Published On 11/28/2011

Article Teaser

Reduces treatment time while aggressively targeting tumors

Germantown, Tenn. – Patients at Methodist Germantown Radiation Oncology Center located at 1381 South Germantown Road can now get radiation treatments for cancer in less time. With the new Elekta Synergy and its volumetric modulated arc therapy (VMAT) and other upgrades patients can cut their radiation treatments from 20 minutes to less than half that time. This advanced technology allows doctors to treat a wide range of malignant and benign cancers that typically would be inoperable.  

“We are very pleased that our patients will receive the benefits of this advanced technology,” said Holger Gieschen, M.D., medical director, radiation oncology. “Not only does it make treatment more convenient for our patients by reducing the length of time, but it also allows us to provide much more precise and targeted  treatment for a number of cancers including cancers within the brain, head and neck, pancreas, liver, prostate, and lungs.” 

Elekta Synergy along with its upgrades is so accurate that larger doses of radiation can be delivered while at the same time avoiding healthy tissue. This powerful system uses a 3-D image guidance system which allows physicians to directly focus radiation to localized areas very quickly. Since every case is different, the upgraded Elekta Synergy’s sophisticated software enables doctors to customized individual treatment plans for each patient. 

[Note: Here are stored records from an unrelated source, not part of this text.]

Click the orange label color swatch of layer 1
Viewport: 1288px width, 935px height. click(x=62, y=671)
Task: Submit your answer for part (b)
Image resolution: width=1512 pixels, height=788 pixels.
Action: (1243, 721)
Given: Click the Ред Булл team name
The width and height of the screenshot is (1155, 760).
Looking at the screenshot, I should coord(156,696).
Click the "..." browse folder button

“Having the ability to create an individualized treatment plan that conforms very tightly to the tumor so we affect healthy tissue less, means we can improve patient outcomes,” said Dr. Gieschen.  

This advanced digital linear accelerator allows radiation oncologists at the Methodist Germantown Radiation Oncology Center to obtain images just before treatment with the patient in the exact position he or she will be treated in. This means more accurate targeting for the radiation and patient positioning, but also the ability to increase the dose to the tumor by virtue of more certainty in the tumor’s location. The goal is to improve the patient’s quality of life and the chances of long-term survival.